Secretion of IFN-γ by bovine peripheral blood mononuclear cells stimulated with Mycobacterium bovis protein fractions obtained by isoelectric-focusing

Due to the complexity and variety of biological effects found in Mycobacterium bovis (M. bovis) proteins analyzed solely on a molecular weight (MW) basis, we approached the purification of M. bovis proteins through their isoelectric point (pI). Twenty M. bovis culture filtrate protein extract (CFPE) isoelectric focused (IEF) protein fractions, confined between pI 3 and 10, were isolated.

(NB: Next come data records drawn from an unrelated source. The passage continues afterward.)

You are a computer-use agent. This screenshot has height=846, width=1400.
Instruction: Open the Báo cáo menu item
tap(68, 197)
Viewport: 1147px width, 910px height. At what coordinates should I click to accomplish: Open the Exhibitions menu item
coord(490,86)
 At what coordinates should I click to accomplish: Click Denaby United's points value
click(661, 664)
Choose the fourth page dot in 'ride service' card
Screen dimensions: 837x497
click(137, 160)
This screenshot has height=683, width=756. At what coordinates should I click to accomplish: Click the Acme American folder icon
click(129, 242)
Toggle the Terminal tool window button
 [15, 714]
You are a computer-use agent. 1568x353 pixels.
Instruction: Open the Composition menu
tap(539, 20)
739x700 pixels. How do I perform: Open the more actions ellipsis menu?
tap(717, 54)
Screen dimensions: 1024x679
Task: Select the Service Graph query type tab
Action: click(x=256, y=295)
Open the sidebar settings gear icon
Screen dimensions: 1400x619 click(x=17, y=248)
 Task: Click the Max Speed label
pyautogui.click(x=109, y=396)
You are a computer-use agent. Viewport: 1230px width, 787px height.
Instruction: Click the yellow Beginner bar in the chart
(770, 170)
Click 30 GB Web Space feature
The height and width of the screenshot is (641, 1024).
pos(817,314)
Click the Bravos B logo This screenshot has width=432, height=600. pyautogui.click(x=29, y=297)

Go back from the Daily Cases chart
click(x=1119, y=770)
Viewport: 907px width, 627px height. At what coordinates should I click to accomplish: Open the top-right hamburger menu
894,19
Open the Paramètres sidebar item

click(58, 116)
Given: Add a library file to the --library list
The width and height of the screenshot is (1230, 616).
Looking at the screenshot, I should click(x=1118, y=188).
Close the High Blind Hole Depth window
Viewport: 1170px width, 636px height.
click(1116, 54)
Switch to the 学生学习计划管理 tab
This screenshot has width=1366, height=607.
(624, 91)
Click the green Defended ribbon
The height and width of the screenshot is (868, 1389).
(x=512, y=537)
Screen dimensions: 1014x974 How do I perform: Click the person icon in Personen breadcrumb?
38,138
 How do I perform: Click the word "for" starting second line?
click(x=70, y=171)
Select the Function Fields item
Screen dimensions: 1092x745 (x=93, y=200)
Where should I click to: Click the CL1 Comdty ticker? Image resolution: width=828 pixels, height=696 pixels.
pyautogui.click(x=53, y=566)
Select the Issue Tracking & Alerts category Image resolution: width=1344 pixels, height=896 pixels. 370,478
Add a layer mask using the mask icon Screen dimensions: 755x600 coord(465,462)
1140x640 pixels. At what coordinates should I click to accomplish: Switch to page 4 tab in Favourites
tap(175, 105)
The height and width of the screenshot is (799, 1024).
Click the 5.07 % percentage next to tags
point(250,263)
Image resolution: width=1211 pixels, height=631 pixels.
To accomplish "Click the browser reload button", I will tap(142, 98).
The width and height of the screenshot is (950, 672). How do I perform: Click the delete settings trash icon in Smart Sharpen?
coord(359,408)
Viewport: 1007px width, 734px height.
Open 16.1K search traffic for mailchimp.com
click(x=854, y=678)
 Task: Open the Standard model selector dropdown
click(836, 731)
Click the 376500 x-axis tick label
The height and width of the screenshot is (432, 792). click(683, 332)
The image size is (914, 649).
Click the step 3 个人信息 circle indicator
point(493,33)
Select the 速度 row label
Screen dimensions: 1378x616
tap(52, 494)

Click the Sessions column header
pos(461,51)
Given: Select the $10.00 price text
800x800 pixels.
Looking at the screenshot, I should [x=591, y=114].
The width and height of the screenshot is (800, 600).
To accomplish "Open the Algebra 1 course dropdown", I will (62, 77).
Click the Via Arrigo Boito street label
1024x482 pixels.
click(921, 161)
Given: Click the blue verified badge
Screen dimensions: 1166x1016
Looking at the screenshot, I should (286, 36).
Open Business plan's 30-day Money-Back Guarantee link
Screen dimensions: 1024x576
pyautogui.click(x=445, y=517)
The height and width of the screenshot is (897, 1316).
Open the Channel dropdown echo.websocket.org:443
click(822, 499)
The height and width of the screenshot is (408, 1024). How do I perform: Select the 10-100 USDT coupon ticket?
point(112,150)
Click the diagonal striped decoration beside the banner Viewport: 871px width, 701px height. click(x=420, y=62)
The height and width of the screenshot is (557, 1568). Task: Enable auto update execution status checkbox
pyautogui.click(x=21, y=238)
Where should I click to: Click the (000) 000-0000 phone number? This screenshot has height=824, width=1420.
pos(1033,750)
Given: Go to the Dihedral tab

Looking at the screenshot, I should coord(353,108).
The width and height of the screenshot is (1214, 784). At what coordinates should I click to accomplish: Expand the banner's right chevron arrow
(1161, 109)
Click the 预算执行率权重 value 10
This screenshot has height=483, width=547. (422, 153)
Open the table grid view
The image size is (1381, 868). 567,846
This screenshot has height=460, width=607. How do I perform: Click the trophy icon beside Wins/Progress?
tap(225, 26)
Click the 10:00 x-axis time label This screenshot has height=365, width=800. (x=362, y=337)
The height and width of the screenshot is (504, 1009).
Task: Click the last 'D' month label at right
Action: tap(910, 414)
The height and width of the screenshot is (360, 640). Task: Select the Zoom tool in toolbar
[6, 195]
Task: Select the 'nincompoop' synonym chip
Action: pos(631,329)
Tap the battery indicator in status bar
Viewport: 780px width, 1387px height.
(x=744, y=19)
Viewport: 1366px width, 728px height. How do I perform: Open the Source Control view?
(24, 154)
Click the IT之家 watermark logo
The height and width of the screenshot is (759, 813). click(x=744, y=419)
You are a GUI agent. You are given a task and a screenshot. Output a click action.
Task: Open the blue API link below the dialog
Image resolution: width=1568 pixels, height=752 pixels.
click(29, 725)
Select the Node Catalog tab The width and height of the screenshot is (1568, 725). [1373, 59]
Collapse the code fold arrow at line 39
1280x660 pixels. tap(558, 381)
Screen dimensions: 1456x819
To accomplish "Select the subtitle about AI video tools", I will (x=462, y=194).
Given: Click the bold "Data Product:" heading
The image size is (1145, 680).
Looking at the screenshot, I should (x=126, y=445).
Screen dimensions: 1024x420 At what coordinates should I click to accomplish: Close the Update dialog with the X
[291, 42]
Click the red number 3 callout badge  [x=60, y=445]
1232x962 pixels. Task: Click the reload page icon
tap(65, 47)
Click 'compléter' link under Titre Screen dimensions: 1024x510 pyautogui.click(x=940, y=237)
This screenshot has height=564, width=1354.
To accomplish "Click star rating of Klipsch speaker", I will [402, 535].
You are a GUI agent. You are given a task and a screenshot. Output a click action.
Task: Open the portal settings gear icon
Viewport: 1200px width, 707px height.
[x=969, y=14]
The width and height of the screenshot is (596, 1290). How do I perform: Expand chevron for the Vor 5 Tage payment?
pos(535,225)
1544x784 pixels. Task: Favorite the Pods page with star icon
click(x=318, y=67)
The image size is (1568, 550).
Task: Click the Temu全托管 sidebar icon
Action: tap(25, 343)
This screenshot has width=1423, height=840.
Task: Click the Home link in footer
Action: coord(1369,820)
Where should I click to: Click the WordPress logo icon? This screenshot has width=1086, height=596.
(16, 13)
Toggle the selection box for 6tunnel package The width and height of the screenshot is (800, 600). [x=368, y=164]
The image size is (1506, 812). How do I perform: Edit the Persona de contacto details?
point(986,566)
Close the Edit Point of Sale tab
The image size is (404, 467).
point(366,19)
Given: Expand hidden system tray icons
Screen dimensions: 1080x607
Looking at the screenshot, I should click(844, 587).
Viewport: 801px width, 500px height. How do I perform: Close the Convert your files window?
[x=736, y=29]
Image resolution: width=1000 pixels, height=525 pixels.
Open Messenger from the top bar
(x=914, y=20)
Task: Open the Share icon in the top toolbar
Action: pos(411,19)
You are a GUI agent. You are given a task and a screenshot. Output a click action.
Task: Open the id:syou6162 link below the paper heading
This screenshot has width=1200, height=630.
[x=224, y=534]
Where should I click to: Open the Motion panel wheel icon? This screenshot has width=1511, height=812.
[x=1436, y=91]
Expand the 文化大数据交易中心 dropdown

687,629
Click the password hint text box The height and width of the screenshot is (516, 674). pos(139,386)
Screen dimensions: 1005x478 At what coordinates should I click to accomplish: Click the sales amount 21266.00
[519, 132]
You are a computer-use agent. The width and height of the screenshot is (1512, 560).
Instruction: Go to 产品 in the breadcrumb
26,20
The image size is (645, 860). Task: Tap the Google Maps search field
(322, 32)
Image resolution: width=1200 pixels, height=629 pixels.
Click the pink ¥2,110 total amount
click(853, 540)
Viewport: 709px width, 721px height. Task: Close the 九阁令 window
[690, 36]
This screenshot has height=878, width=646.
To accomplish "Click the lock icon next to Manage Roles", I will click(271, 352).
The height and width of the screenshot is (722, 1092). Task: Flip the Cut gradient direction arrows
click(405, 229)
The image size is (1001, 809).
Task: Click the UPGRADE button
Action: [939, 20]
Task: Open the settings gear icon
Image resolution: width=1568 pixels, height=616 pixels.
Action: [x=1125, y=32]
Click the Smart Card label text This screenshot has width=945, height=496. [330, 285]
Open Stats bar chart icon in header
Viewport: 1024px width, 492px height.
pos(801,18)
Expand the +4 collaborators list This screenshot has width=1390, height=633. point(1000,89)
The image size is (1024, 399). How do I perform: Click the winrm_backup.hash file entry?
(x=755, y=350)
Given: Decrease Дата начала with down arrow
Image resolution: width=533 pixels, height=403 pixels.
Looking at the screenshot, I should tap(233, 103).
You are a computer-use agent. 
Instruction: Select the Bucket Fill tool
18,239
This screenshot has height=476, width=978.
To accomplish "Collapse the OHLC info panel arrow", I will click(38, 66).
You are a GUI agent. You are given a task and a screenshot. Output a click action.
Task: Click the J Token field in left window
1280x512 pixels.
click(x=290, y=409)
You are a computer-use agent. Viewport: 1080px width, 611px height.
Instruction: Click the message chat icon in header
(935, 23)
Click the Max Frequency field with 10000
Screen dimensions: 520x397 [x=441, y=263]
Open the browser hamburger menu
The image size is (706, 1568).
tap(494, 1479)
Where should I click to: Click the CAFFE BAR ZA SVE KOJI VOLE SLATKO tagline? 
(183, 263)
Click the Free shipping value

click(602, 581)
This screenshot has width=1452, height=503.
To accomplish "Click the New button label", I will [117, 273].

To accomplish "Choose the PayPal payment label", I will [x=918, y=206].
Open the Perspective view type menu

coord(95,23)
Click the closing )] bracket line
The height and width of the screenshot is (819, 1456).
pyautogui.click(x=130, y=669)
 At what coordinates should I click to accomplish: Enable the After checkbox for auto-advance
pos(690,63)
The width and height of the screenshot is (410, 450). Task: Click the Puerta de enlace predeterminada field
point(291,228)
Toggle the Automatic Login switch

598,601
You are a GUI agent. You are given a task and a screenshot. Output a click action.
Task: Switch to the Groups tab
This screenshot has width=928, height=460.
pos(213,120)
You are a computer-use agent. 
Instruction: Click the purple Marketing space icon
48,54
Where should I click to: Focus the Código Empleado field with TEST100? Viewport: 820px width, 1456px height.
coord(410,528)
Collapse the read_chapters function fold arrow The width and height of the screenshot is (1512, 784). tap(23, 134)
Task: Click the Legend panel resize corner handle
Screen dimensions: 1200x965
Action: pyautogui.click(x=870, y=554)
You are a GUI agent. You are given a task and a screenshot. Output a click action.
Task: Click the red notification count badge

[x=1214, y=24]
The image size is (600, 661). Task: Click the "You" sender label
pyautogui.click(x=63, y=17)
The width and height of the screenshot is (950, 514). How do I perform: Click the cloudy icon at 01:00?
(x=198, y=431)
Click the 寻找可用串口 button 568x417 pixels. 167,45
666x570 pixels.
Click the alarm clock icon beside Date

The MW of the major proteins isolated in the various fractions correlated with protein already reported 14-, 18-, 20-, 25-, 31-, 38-, 45-, 64-, 67- and 70 kDa by SDS-PAGE. Since several different pI fractions showed proteins of the same MW we tested the ability of all IEF fractions to stimulate interferon-γ (IFN-γ) production by peripheral blood mononuclear cells (PBMC) isolated from cattle with well defined M. bovis tuberculosis (TB) infection. In animals with few lesions IFN-γ inductive IEF fractions were in the acid range. As the number of lesions increased, neutral fractions were also inductive. Some fractions with relatively few proteins induced as much IFN-γ production as others with abundant proteins. None of the 20 IEF fractions enhanced IFN-γ production by anergic cells. We conclude that IFN-γ production in diseased animals is induced mainly by acidic mycobacterial proteins and that the response towards these proteins is enhanced as the disease progresses, what coincides with higher PPD reactivity. However, the IFN-γ production in anergic status was severely affected. We found that this cytokine production is spontaneous and antigen-independent.